Prof Metcalf has the clarity of vision and articulation of the whole stem cell research field. He was able to put, not only much of his detailed contributions in the background, but to point out the fundamental issues related to the study of both embryonic and adult stem cell research in a fair and balanced, as well as accurate, perspective. With much of the current rancor within the scientific field of stem cell research as to which research area is best to fund and pursue, which is, unfortunately, leading to much hype that could, in the long run, hurt the scientific community's reputation and hold back research and advances, Dr. Metcalf's approach and attitude fits another famous Nobel prize winner, Victor Weisskoff's statement:" Curiosity without compassion is inhumane; however, compassion without curiosity is totally ineffective". 

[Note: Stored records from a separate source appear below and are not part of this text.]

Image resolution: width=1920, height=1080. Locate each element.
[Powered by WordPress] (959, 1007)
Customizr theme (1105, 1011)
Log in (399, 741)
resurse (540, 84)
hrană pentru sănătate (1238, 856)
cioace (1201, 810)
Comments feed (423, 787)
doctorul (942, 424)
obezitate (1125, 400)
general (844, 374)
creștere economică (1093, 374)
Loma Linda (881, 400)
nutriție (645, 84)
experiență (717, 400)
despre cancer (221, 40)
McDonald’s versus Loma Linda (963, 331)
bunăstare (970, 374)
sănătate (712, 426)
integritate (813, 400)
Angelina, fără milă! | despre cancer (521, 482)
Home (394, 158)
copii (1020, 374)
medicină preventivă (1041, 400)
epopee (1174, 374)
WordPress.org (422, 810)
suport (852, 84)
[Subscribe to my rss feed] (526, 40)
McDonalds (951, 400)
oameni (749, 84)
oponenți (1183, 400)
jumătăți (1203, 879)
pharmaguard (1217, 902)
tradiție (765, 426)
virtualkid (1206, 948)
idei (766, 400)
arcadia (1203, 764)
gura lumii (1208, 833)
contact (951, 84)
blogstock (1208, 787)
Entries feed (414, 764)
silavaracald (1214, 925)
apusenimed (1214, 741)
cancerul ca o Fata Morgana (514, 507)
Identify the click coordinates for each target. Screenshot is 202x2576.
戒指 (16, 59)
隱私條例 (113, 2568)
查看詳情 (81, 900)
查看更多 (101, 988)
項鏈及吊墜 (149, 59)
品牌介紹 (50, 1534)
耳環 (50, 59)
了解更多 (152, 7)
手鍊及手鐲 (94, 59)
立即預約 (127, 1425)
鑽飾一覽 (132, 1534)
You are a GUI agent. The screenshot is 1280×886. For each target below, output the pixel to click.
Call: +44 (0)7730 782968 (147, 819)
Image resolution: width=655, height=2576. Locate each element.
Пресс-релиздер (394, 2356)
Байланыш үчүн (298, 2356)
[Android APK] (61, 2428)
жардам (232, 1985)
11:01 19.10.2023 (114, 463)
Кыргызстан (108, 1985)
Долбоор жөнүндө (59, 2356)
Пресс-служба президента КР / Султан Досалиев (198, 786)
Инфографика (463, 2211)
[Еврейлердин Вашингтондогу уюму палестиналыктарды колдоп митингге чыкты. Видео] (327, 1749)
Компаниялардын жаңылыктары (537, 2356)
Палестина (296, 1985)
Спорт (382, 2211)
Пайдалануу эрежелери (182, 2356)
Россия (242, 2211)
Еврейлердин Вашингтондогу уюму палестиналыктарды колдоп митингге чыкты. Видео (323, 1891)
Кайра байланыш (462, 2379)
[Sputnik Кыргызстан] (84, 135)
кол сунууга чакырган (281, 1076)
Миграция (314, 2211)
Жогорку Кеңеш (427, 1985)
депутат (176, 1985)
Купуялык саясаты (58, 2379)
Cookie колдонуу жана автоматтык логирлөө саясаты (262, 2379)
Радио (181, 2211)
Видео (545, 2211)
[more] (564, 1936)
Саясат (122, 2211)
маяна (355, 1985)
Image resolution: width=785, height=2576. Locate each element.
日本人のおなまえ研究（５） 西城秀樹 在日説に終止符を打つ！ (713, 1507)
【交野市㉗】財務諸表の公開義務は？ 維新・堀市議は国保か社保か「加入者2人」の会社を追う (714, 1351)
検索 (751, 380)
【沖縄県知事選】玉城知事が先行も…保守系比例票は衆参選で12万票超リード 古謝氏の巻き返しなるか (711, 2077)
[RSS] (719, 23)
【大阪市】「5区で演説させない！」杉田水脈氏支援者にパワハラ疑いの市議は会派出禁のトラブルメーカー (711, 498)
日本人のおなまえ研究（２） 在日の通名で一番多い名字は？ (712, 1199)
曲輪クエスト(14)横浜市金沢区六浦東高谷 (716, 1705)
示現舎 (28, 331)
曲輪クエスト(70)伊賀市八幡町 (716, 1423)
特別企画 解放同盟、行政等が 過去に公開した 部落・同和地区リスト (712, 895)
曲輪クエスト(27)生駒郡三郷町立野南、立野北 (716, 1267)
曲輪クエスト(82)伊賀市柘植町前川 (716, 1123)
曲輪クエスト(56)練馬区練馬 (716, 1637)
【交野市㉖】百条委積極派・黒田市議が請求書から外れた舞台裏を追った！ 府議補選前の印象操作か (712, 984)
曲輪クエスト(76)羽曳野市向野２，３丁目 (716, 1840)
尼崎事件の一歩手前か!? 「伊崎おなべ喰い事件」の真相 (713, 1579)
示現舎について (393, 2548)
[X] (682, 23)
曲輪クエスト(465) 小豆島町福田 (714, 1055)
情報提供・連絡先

Don Metcalf labored in relative isolation, discovering a set of colony stimulating factors that are important for regulating the growth and differentiation of hematopoietic cells. He went on to purify some of these, and finely delineate the particular cell types in which these factors played a role. He helped lay the foundation for what is now an enormous field, and several of the growth factors that were discovered during his initial studies are now used in the practice of medicine. Dr. Metcalf continued to contribute to the field for many years, both directly and through the work of outstanding trainees. 
 
These are the criterion that is deemed valuable in judging a scientist as being recognized as a real contributor to advancing not only his/her field, but in demonstrating the power of rational/logical thought and skillful experimental approaches, that Dr. Metcalf is chosen. The solid scientific reasons, together with humane applications of that basic knowledge to assist humanity in an ethical manner, made a powerful case for his nomination as the scientist who should represent the Grand Hamdan International Award.